BRAIN DAMAGE & NEUROPLASTICITY

Updated: Aug 21





We often think that an injury to the brain is irreversible, but science tells us that our brains have tremendous regenerative capabilities. An example being the ability to form new neurons and glial cells, in a process referred to as neurogenesis. Our brains are also able to form new connections and alter older ones through multiple processes, including synapse formation and elimination, dendritic remodeling, axonal sprouting, and pruning. These capabilities are collectively called neuroplasticity. 


This informs us that in mild to moderate brain injury cases, and with the right rehabilitation, we can often repair our brains and in effect, reverse the damage. For example, if someone has suffered a mild frontal lobe injury from a car accident and developed issues with focus and concentration, with the appropriate rehabilitation, he/she has significant potential to improve. It is important to note that the healthier the baseline functioning of the brain, the better the neuroplasticity. 

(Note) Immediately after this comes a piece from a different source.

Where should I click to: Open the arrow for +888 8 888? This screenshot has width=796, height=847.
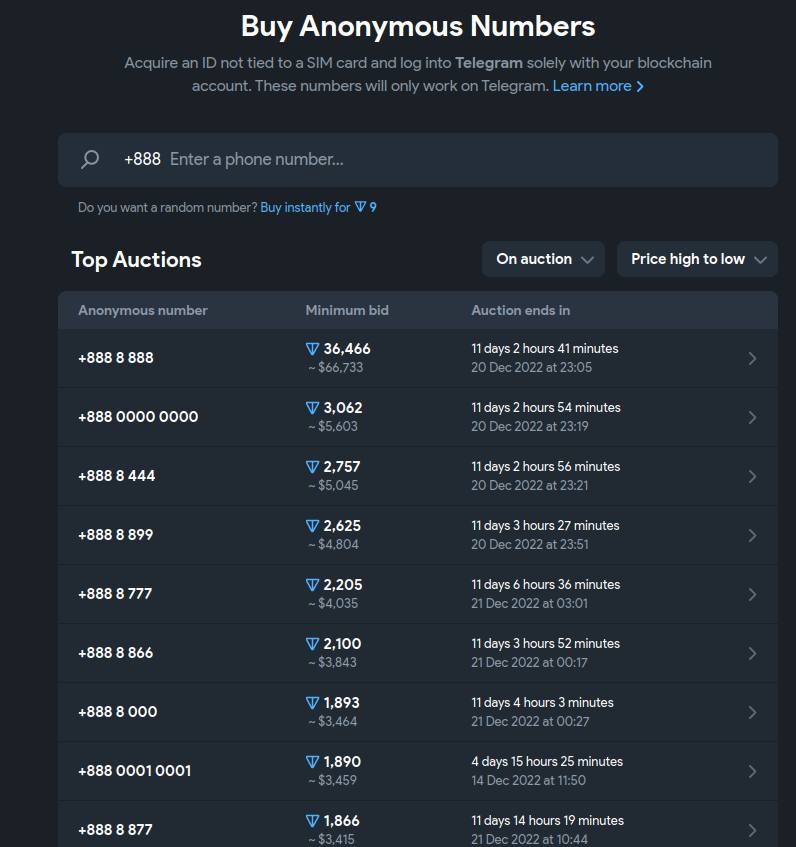pyautogui.click(x=752, y=359)
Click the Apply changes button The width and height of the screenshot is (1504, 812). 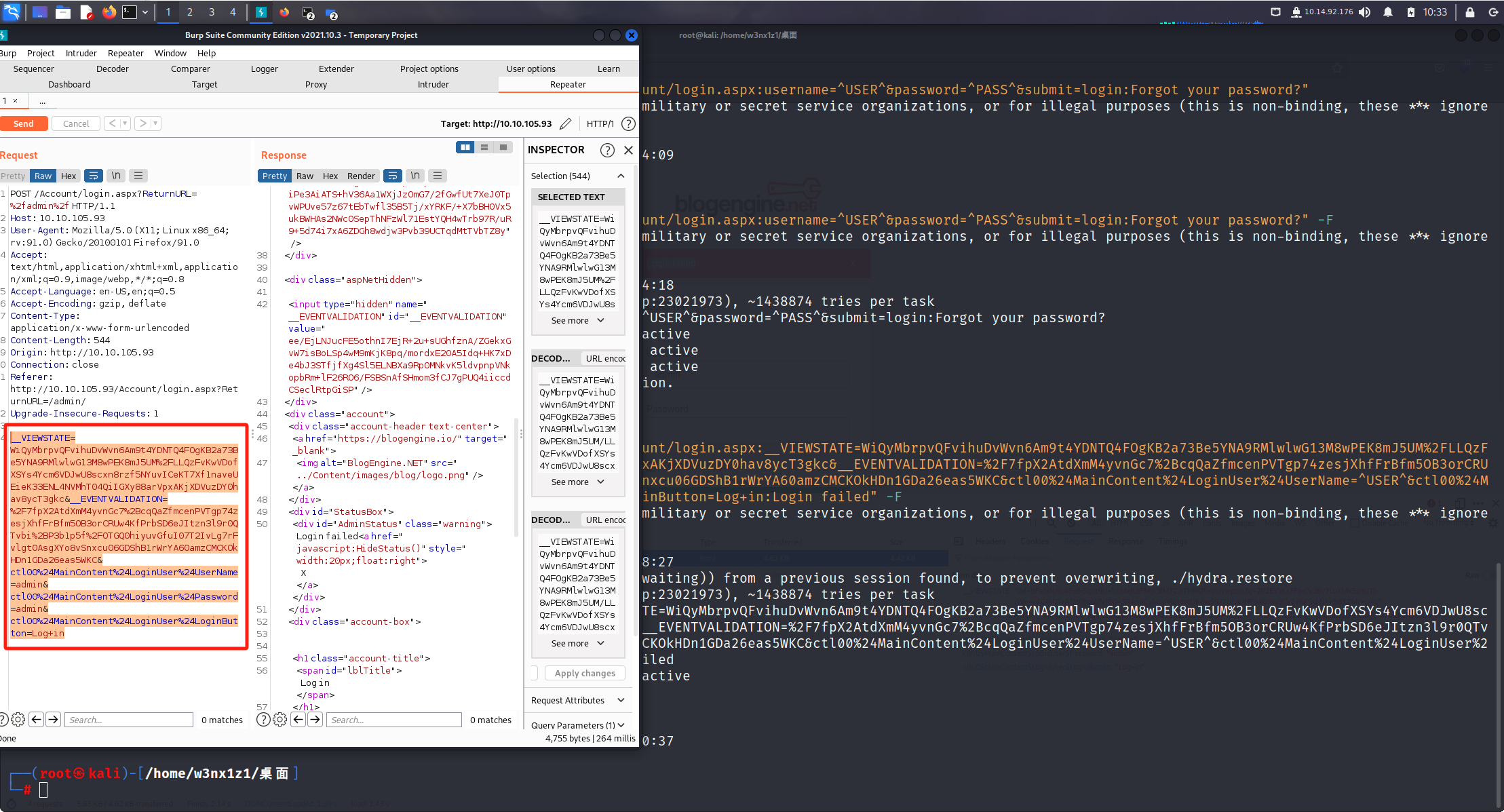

Neuroplasticity weakens as we age. This weakening is further exacerbated by neurological insults to our brains, such as the use of substances (i.e. Alcohol, tobacco), comorbid conditions (i.e. Depression), and exposure to neurotoxins and free radicals.


Much like other muscles in our body, the brain needs stimulation and repetition. If you don’t use it, you’ll lose it! As a golden rule of thumb, for rehabilitation of the brain, timely intervention is of the essence. Generally, the best recovery will occur in the first 6 to 12 months from the brain injury. It is therefore crucial to prioritize brain rehabilitation immediately after any brain damage.